The word "Naskapi" (meaning "people beyond the horizon") first made an appearance in the 17th century and was subsequently applied to Innu groups beyond the reach of missionary influence, most notably those living in the lands which bordered Ungava Bay and the northern Labrador coast, near the Inuit communities of northern Quebec and northern Labrador. The Naskapi are traditionally nomadic peoples, in contrast with the territorial Montagnais. Mushuau Innuat (plural), while related to the Naskapi, split off from the tribe in the 20th century and were subject to a government relocation program at Davis Inlet. The Naskapi language and culture is quite different from the Montagnais, in which the dialect changes from y to n as in "Iiyuu" versus "Innu". Some of the families of the Naskapi Nation of Kawawachikamach have close relatives in the Cree village of Whapmagoostui, on the eastern shore of Hudson Bay.
The years 1831 onwards were characterized by the first regular contacts between the Naskapis and western society, when the Hudson’s Bay Company established its first trading post at Old Fort Chimo.
The relationship between the Naskapis and the Hudson’s Bay Company was not an easy one. It was difficult for the Naskapis to integrate commercial trapping, especially of marten in Winter, into their seasonal round of subsistence activities, for the simple reason that the distribution of marten was in large measure different from the distribution of essential sources of food at that season. In consequence, the Naskapis did not prove to be the regular and diligent trappers that the traders must have hoped to find, and the traders seem to have attributed this fact to laziness or intransigence on the part of Naskapis.

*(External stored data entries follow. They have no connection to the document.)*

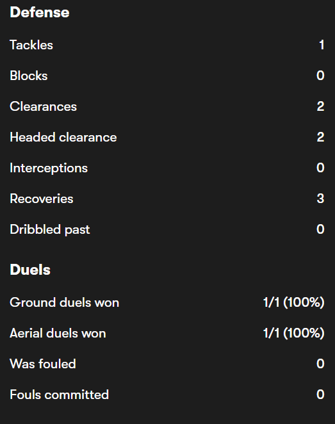Click the Tackles stat label
Screen dimensions: 335x424
click(31, 45)
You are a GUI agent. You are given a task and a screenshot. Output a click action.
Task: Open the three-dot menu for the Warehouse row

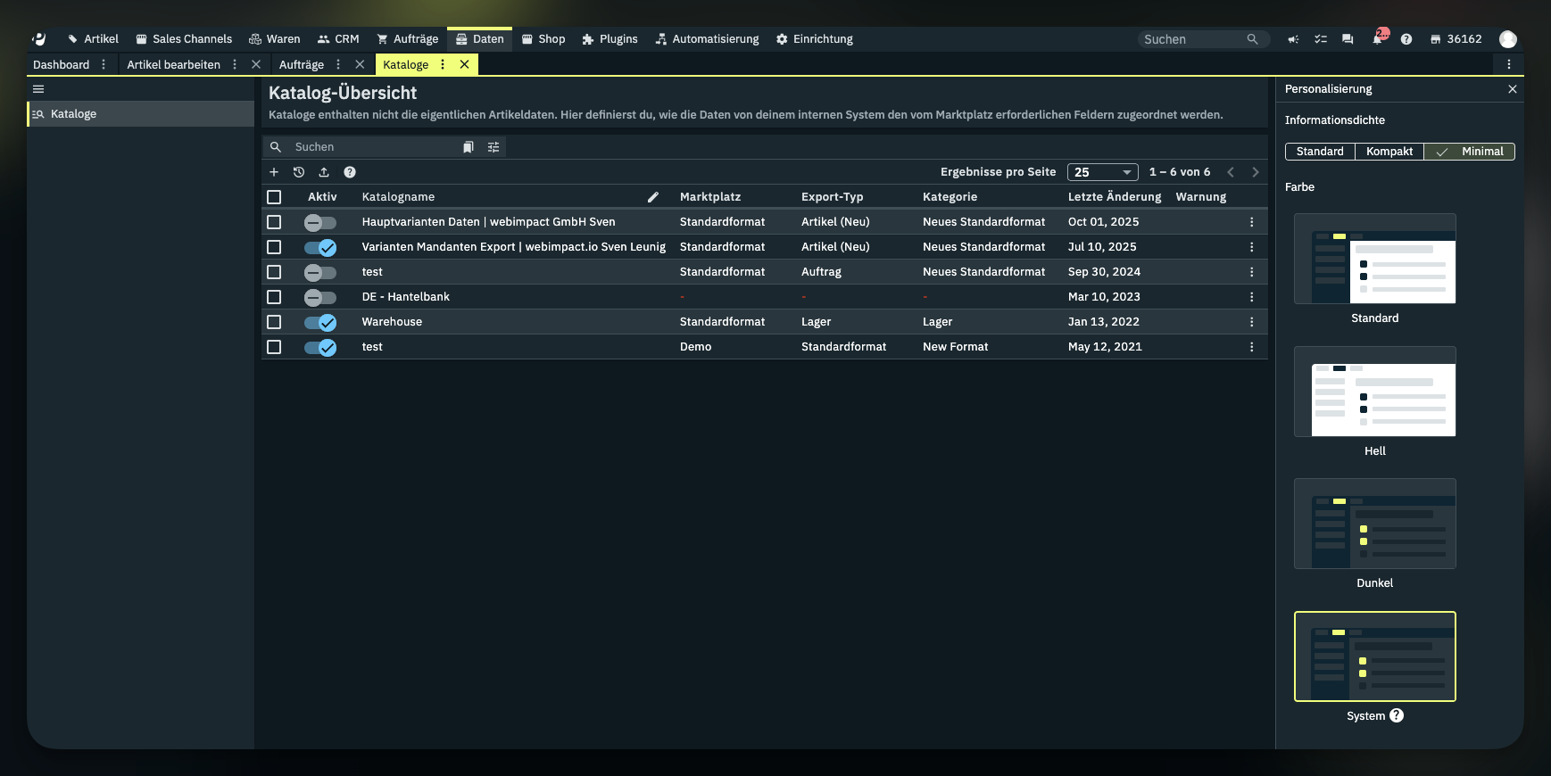pyautogui.click(x=1251, y=322)
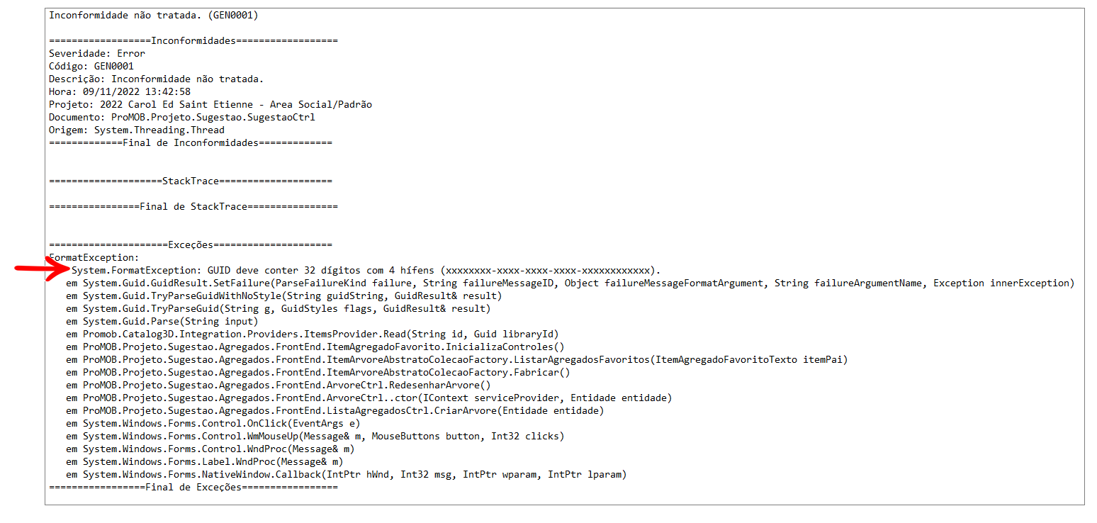This screenshot has width=1097, height=523.
Task: Click the 'Projeto: 2022 Carol Ed Saint Etienne' line
Action: pyautogui.click(x=210, y=104)
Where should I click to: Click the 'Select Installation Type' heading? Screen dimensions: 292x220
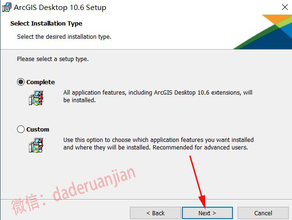point(46,24)

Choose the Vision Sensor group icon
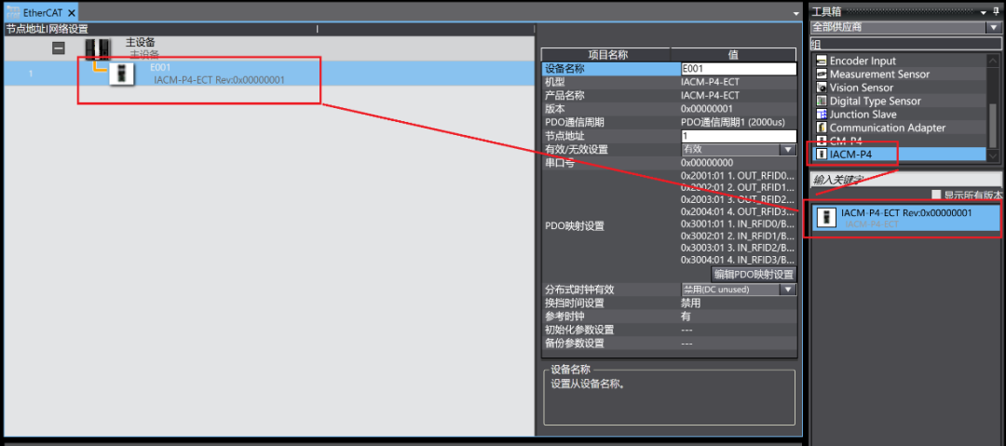tap(822, 88)
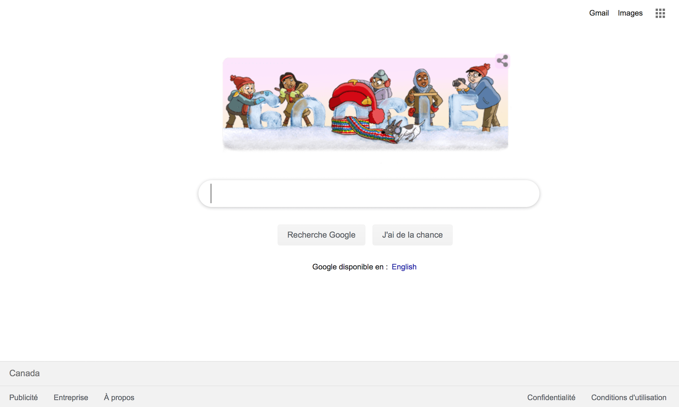The image size is (679, 407).
Task: Click the share icon on the doodle
Action: [x=502, y=61]

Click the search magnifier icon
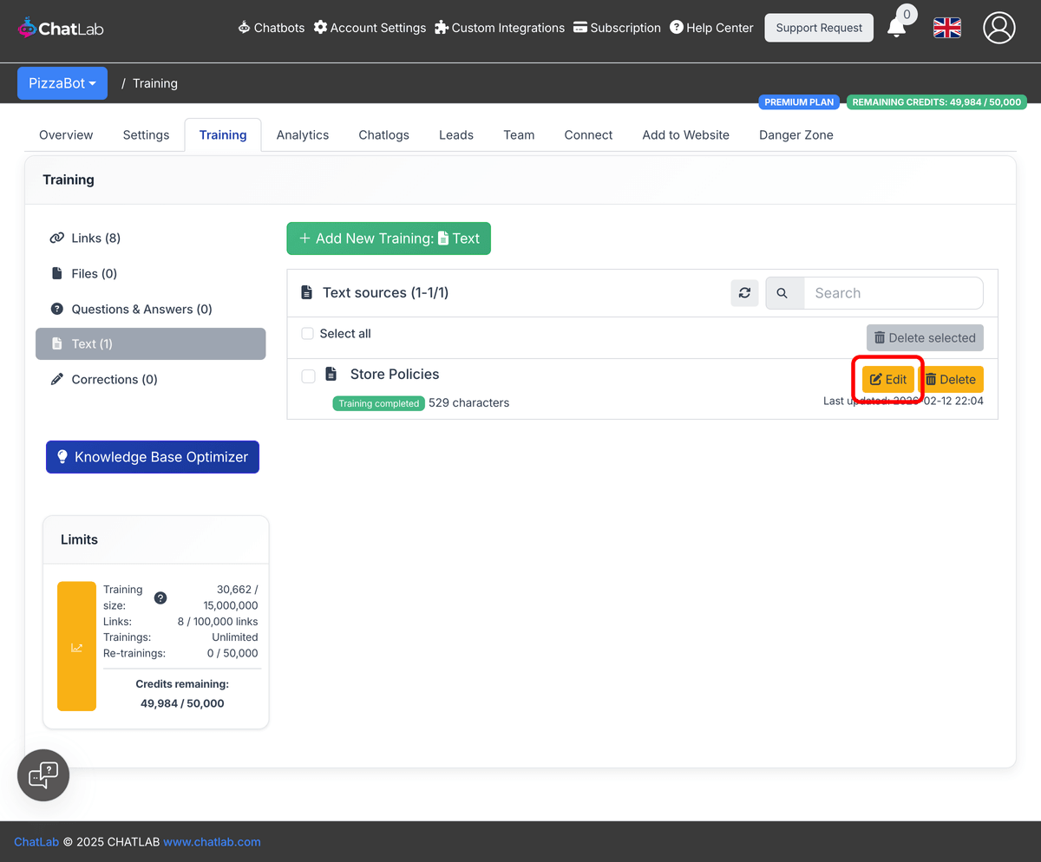tap(782, 293)

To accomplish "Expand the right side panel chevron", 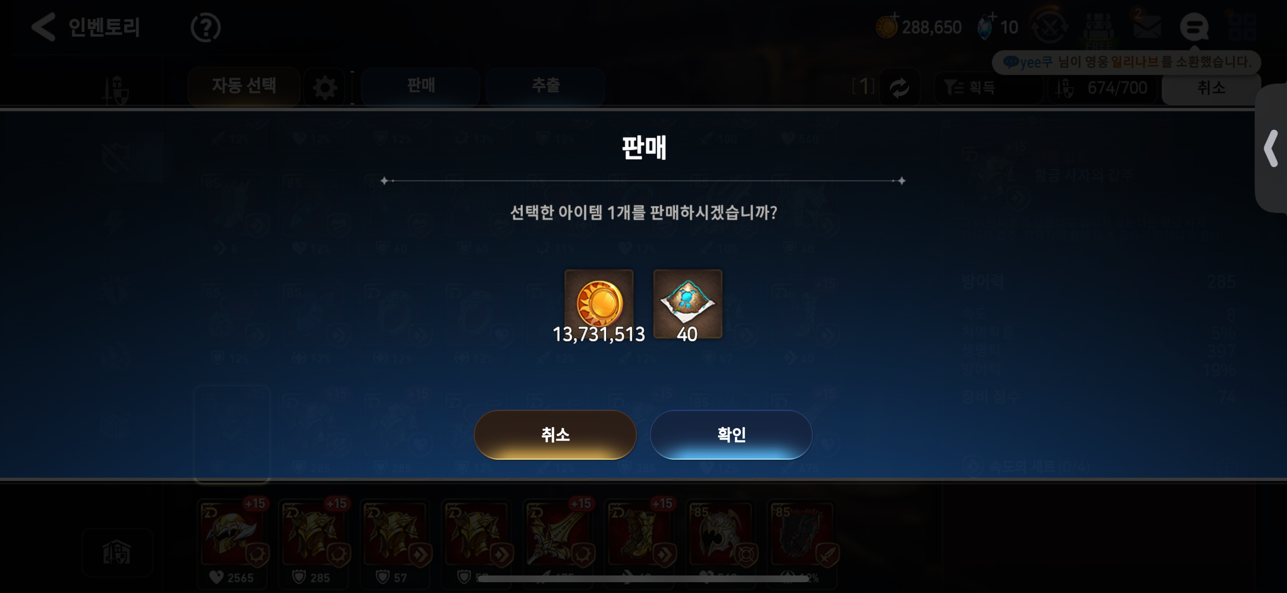I will (1271, 148).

Numerous cases have been documented in which the Hudson’s Bay Company relocated the Naskapis from post to post purely for its own commercial purposes and without any concern as to whether the areas where the posts were situated offered the Naskapis the possibility of harvesting the fish and game that they required for food as well as the fur-bearers that the Company sought. In several instances, individual managers, apparently dissatisfied with the Naskapis’ seeming lack of commitment to trapping withheld from them the ammunition that they needed to hunt for food, thereby directly causing a considerable number of deaths from starvation.
The Naskapis had received "relief" from the Federal Government as early as the end of the 19th century, but their first regular contacts with the Federal Government began only in 1949, when Colonel H.M. Jones, Superintendent of Welfare Services in Ottawa, and M. Larivière of the Abitibi Indian Agency visited them in Fort Chimo and arranged for the issuing of welfare to them.
In the early 1950s, the Naskapis made a partially successful effort to re-establish themselves at Fort McKenzie, where they had already lived between 1916 and 1948, and to return to an economy based substantially on hunting, fishing, and commercial trapping. They could no longer be entirely self-sufficient, however, and the high cost of resupplying them, combined with the continuing high incidence of tuberculosis and other factors, obliged them to return to Fort Chimo after only two years.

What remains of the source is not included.